# Audio Weld Defect Classification — Training Notebook

Instantiate the `AudioCNN` classifier, dataset, loss, optimizer and train
using the existing `run_training` loop.

In [None]:
import json
import os

import torch
import torch.nn as nn
from torch.utils.data import DataLoader, random_split

## 1. Load Config

In [None]:
with open("configs/audio_config.json") as f:
    cfg = json.load(f)

audio_cfg = cfg["audio"]
model_cfg = cfg["model"]
optim_cfg = cfg["optimizer"]
train_cfg = cfg["training"]
data_cfg = cfg["data"]

device = torch.device("cuda" if torch.cuda.is_available() else "cpu")
print(f"Device: {device}")
print(json.dumps(cfg, indent=2))

## 2. Dataset

In [None]:
from audio_processing import AudioDataset

full_dataset = AudioDataset(data_cfg["data_root"], cfg=audio_cfg, labeled=True)
num_classes = len(full_dataset.label_to_idx)

print(f"Total samples: {len(full_dataset)}")
print(f"Classes ({num_classes}): {full_dataset.label_to_idx}")

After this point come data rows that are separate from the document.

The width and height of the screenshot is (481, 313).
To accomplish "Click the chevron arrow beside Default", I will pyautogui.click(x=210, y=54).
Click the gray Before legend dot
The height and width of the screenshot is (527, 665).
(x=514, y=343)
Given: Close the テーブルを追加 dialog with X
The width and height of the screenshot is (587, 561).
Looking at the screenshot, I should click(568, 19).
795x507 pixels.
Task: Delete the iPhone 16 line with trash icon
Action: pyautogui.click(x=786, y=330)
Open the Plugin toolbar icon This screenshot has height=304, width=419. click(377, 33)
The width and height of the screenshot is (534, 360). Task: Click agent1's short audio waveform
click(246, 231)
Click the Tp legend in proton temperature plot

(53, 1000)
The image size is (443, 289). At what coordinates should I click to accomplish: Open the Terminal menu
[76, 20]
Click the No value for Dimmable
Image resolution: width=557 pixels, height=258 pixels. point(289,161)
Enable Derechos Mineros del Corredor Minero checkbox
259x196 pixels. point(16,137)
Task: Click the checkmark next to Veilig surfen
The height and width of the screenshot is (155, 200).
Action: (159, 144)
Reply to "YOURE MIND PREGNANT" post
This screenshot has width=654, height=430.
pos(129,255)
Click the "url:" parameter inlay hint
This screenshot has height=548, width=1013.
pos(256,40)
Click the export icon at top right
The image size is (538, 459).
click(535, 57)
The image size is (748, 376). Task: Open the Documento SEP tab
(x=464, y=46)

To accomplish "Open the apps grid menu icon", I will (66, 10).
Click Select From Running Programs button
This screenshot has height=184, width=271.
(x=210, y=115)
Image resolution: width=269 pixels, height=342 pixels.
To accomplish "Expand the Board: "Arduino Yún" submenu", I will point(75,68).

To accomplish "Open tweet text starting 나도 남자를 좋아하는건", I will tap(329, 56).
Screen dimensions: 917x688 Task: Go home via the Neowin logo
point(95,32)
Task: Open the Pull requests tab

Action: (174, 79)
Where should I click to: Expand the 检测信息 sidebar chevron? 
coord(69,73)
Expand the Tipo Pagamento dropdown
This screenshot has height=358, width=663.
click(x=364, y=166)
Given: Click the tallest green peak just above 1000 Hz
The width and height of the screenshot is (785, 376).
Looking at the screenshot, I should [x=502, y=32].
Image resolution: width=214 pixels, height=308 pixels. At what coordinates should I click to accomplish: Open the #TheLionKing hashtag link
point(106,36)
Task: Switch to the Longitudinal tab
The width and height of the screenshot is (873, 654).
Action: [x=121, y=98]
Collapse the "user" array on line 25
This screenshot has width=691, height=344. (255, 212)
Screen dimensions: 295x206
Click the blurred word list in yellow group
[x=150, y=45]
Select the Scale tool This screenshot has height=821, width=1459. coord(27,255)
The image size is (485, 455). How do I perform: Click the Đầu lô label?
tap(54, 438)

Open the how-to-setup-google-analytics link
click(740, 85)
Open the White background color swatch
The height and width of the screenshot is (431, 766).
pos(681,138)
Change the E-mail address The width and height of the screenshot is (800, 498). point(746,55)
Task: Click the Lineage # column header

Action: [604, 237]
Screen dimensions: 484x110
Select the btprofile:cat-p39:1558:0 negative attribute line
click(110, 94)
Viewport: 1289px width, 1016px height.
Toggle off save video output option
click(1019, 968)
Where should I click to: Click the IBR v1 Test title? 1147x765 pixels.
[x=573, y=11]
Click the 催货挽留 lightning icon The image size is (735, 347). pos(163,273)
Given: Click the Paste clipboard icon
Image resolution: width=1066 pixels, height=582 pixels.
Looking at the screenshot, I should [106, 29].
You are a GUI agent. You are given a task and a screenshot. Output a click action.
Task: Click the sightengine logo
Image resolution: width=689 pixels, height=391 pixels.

# Store label map for later use
cfg["label_map"] = full_dataset.idx_to_label

In [None]:
# Train / val split
val_size = int(len(full_dataset) * train_cfg["val_split"])
train_size = len(full_dataset) - val_size

generator = torch.Generator().manual_seed(train_cfg["seed"])
train_dataset, val_dataset = random_split(full_dataset, [train_size, val_size], generator=generator)
print(f"Train: {train_size} | Val: {val_size}")

# Collate: AudioDataset returns dicts -> (inputs, targets) tuples
def train_collate_fn(batch):
    audios = torch.stack([item["audio"] for item in batch])   # (B, 1, n_mels, T)
    labels = torch.tensor([item["label"] for item in batch])  # (B,)
    return audios, labels

train_loader = DataLoader(
    train_dataset, batch_size=train_cfg["batch_size"], shuffle=True,
    num_workers=train_cfg["num_workers"], collate_fn=train_collate_fn,
)
val_loader = DataLoader(
    val_dataset, batch_size=train_cfg["batch_size"], shuffle=False,
    num_workers=train_cfg["num_workers"], collate_fn=train_collate_fn,
)

## 3. Model

In [None]:
from audio_model import AudioCNN

model = AudioCNN(num_classes=num_classes, dropout=model_cfg["dropout"])
print(model)
print(f"\nTotal parameters: {sum(p.numel() for p in model.parameters()):,}")

## 4. Loss & Optimizer

In [None]:
criterion = nn.CrossEntropyLoss()
optimizer = torch.optim.Adam(
    model.parameters(),
    lr=optim_cfg["lr"],
    weight_decay=optim_cfg["weight_decay"],
)

## 5. Train

In [None]:
from run_train import run_training

checkpoint_dir = train_cfg["checkpoint_dir"]
os.makedirs(checkpoint_dir, exist_ok=True)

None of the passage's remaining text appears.